Evlenecek çocuğumun mürüvveti öncesi hanım tutturdu,
kendine bir takım elbise al diye. Kaç defa 'Hanım, evlenecek olan ben değilim,
oğlun evlenecek; takımı o alsın, ben eski takımlarla idare ederim' dedimse de
huzurum için istemeyerek de olsa bir mağazaya yolum düştü.
Moda,
renk, desen takip eden biri değilim, seçmeyi de bilmem. Çünkü bulduğumu giyen
birisiyim. İster yakışsın, ister yakışmasın. Yine de 'Şu sana daha iyi gider'
diyen bir rehbere ihtiyaç duyarım. Yanımda kimse olmasa genelde renk seçimim
mavi yönünde olur. Nedendir bilmem maviye karşı bir zaafım var. Tıpkı Kürtler
için 'Kırmızı olsun, beş fazla olsun' söylendiği gibi.
Evden
çıkarken rengi mavi olsun dedi hanım. Halbuki önceleri “Hep mavi giyiyorsun,
biraz farklı renklere yönel” diyen hanım, nedense bu sefer “mavi al istersen”
dedi. Ardından “Giyince watsaptan fotoğrafını gönder, ben bir bakayım” dedi. Ev
ödevimi iyice öğrendim, zira sıkı sıkıya tembih edildim. Kendime takım değil,
hanımı memnun edecek bir takıma bakmalıydım. İstersen yapma. Çünkü huzurun
kaynağının ne olduğunu biliyorum artık.
Bana
destek olsun diye yanıma bir arkadaşı alarak mağazaya girdim, yanımda da onun
bir tanıdığı olduğu halde. Mağazadaki elemana, 'Kardeş, düğünde giyeceğim. Bana
öyle bir takım elbise ver ki misafirler damada değil; bana, yani takımıma baksınlar'
dedim. Eleman bir bana baktı, bir de takımlara. Bu mümkün değil dedi. Halbuki
köre kör değmeyeceğini bilmeliydi eleman. Demek ki bana şöyle bir baktı, ahı
gitmiş, vahı kalmış bu adamın. Hiçbir takım bunu paklamaz, daha modacılar
böylesini piyasaya sürmedi diye düşündü sanırım. Yanımdakiler yeterince olmasa
da sağ olsun biraz destek oldular. Onlar bana yol gösterse de içişleri
bakanının da görüşünü almam lazımdı. Bunun için denemek için giydiğim takım
elbisenin fotoğrafını çekip hanımdan onay alayım istedim. Bir takımın
fotoğrafını çekip gönderdim, sonrasında ne mümkün efendim! Telefonuma yeni
fotoğraf ekleyemedim. Çünkü her çekişimde “Telefonunuzun belleğini kontrol edin”
uyarısıyla karşılaştım.
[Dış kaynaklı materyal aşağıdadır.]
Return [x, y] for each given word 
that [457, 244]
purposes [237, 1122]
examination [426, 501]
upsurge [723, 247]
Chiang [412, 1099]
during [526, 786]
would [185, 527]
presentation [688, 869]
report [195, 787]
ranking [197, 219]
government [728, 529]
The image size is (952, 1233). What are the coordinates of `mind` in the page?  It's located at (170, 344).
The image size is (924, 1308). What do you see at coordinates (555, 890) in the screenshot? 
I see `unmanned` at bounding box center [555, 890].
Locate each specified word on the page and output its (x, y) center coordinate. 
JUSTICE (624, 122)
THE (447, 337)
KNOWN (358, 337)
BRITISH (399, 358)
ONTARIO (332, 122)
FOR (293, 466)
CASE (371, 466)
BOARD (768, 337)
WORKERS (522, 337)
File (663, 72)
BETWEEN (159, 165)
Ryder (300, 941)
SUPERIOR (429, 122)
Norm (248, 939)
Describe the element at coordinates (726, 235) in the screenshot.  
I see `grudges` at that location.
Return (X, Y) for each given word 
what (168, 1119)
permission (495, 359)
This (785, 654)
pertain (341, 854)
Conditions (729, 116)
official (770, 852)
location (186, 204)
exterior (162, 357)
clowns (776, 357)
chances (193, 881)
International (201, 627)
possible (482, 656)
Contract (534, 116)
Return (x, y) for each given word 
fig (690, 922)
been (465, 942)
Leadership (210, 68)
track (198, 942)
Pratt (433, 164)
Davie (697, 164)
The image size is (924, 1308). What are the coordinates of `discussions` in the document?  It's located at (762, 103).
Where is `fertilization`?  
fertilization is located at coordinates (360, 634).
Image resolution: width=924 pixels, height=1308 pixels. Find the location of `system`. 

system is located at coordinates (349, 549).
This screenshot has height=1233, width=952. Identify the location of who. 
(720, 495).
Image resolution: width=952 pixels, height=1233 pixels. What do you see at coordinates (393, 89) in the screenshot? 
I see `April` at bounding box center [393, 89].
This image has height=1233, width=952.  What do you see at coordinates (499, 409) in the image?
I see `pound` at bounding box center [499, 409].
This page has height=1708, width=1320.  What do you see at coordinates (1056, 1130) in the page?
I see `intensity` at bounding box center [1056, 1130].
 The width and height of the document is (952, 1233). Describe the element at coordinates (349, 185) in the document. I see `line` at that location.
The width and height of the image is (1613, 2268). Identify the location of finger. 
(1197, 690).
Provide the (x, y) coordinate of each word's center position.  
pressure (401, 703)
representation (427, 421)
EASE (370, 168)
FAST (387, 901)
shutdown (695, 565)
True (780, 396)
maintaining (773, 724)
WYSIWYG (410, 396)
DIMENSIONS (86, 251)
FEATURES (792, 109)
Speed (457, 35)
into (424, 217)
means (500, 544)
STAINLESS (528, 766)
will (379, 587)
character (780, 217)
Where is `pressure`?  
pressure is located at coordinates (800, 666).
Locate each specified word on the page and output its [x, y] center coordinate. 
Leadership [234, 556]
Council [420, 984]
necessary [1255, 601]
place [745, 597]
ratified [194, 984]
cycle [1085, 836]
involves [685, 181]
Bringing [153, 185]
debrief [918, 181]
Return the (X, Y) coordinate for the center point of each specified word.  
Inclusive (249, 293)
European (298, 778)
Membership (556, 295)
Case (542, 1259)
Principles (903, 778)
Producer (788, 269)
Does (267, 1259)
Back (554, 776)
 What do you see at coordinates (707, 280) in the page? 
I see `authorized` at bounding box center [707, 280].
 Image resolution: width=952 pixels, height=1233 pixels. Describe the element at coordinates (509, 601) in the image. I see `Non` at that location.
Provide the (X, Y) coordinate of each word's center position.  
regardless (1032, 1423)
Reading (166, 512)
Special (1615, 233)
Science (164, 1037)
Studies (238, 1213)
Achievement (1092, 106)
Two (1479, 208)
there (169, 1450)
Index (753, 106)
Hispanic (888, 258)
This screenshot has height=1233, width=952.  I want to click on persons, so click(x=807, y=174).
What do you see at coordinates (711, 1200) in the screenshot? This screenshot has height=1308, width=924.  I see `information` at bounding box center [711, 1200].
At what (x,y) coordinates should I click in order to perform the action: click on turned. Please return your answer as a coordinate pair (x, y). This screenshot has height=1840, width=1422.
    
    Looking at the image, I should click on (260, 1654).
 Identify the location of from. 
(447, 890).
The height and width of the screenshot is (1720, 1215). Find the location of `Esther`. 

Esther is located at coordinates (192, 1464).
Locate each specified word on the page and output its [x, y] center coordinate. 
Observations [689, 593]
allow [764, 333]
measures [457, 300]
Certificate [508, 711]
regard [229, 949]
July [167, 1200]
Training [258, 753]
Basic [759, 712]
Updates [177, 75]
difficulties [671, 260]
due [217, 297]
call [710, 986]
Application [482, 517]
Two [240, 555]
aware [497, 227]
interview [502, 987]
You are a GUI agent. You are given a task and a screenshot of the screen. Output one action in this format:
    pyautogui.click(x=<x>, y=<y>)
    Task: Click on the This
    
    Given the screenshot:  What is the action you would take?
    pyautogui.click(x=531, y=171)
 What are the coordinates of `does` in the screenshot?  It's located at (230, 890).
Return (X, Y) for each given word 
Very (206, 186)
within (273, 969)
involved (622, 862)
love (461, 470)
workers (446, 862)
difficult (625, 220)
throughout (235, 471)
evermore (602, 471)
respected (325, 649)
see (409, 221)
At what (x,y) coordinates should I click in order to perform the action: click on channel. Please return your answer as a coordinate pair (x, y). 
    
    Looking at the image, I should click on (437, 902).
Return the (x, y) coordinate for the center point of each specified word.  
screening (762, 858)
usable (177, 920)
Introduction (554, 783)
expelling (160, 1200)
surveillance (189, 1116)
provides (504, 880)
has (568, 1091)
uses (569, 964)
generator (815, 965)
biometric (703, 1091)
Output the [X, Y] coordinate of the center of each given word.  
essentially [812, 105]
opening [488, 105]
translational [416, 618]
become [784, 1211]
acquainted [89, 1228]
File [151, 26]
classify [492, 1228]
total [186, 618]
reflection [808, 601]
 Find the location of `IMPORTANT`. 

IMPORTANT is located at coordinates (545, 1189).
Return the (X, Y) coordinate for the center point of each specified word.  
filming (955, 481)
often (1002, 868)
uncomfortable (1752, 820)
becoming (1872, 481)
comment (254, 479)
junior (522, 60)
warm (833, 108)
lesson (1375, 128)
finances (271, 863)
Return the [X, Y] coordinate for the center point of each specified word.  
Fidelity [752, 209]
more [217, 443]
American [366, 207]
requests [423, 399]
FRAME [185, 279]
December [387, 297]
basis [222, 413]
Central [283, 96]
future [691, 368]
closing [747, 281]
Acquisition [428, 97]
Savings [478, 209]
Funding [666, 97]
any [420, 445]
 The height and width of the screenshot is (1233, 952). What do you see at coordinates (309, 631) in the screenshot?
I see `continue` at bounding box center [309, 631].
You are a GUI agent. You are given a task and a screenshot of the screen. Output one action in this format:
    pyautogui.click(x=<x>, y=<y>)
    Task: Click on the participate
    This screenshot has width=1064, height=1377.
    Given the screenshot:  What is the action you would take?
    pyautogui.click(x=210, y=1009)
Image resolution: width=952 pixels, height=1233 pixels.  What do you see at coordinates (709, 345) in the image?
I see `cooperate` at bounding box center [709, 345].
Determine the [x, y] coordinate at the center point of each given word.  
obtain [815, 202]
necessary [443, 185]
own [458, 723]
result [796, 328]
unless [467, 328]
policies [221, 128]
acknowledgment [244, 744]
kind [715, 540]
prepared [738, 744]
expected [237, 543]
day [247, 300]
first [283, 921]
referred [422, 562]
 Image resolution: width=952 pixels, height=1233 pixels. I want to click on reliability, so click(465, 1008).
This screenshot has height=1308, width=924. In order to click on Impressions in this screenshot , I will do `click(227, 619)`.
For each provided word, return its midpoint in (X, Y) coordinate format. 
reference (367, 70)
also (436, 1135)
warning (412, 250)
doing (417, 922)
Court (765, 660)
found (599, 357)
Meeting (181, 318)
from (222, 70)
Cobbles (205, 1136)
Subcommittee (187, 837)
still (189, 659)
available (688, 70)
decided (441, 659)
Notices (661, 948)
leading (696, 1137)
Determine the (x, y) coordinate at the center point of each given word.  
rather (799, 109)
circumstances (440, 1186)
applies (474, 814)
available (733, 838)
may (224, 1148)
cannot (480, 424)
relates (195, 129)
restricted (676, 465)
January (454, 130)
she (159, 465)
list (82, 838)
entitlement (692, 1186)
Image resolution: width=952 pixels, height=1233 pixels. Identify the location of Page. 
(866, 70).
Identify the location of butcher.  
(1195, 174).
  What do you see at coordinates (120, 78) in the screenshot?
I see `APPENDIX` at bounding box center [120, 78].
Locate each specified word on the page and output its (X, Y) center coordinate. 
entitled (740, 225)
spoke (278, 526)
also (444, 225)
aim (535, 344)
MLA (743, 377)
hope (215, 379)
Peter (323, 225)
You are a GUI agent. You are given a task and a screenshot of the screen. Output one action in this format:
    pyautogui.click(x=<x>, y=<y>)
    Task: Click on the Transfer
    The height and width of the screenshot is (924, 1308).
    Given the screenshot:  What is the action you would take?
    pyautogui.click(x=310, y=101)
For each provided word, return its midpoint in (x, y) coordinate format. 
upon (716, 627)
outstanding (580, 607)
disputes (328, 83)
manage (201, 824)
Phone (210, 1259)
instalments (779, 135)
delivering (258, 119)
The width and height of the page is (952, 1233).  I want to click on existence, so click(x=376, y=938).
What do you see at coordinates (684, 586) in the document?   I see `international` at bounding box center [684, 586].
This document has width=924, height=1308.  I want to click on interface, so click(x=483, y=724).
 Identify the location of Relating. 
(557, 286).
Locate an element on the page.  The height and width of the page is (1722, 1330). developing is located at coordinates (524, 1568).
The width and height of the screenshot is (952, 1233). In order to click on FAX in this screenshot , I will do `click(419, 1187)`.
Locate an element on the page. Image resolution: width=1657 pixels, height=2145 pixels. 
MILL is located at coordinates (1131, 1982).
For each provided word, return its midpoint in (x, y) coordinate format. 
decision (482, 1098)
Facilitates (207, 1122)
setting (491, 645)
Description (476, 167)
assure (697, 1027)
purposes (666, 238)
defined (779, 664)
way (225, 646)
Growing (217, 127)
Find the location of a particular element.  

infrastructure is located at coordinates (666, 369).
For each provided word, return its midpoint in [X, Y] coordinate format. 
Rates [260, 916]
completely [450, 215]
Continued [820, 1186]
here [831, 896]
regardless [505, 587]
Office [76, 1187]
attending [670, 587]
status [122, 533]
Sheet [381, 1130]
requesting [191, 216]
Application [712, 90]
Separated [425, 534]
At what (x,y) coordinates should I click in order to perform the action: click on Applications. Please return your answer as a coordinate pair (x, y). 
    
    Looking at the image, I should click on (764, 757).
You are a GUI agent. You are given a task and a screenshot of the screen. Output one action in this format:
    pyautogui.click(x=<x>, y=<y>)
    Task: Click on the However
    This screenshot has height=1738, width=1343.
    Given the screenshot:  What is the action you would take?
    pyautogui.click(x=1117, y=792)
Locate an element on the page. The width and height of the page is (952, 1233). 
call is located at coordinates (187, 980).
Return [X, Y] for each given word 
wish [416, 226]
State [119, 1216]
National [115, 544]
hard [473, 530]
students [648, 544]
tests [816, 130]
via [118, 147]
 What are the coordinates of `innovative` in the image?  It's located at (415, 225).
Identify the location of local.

Takım üzerimde, telefon elimde. Hemen birkaç resim
silip yeniden çekip göndermek istedim. Yine bellek uyarısı. Tekrar biraz daha
sildim, yine olmadı. Firmadaki görevli, yanımdaki arkadaş ve ben ayakta işi
gücü bıraktık, fotoğraf çekmeye uğraşıyoruz. Biraz daha sildim yine olmadı.
Sonunda arkadaşın telefonu ile çekip içişleri bakanına görücüye çıkmak istedim.
Arkadaşın şarjı imkan vermedi. Sonunda gözüm ve gönlüm siyah takımda kalsa da
hanımın istediği mavi takımı beğendim, ödemesini yapıp mağazadan ayrıldım.
Alışverişi yapmanın hazzını yaşamaya başladım. Şükür bir
dertten kurtulmuştum. Dinlenmek için bir çay ocağına oturduk. Ama derdim
bitmemişti. Şimdi de telefonun hafıza işi vardı. Silmek için telefonu yeniden
elime aldım. Silmekle baş edemediğim, sildikçe hafızası bir türlü boşalmayan
watsaptan gelen Cuma mesajlarını silmeye başladım yeniden. Zaten hafızamı
dolduran da hep Cuma mesajlarıydı. Sağ olsunlar bana Cuma mesajı gönderenler,
cumanın dışındaki diğer günlerde de yanımdaydı hep. Dost dediğin de böyle olur,
iyi ve kötü gününde hep yanında olur, varlığını hissettirir. Üstelik takım
elbise alırken, düğün yaparken hiç peşimi bırakmadılar. Onları hayırla yâd ettim.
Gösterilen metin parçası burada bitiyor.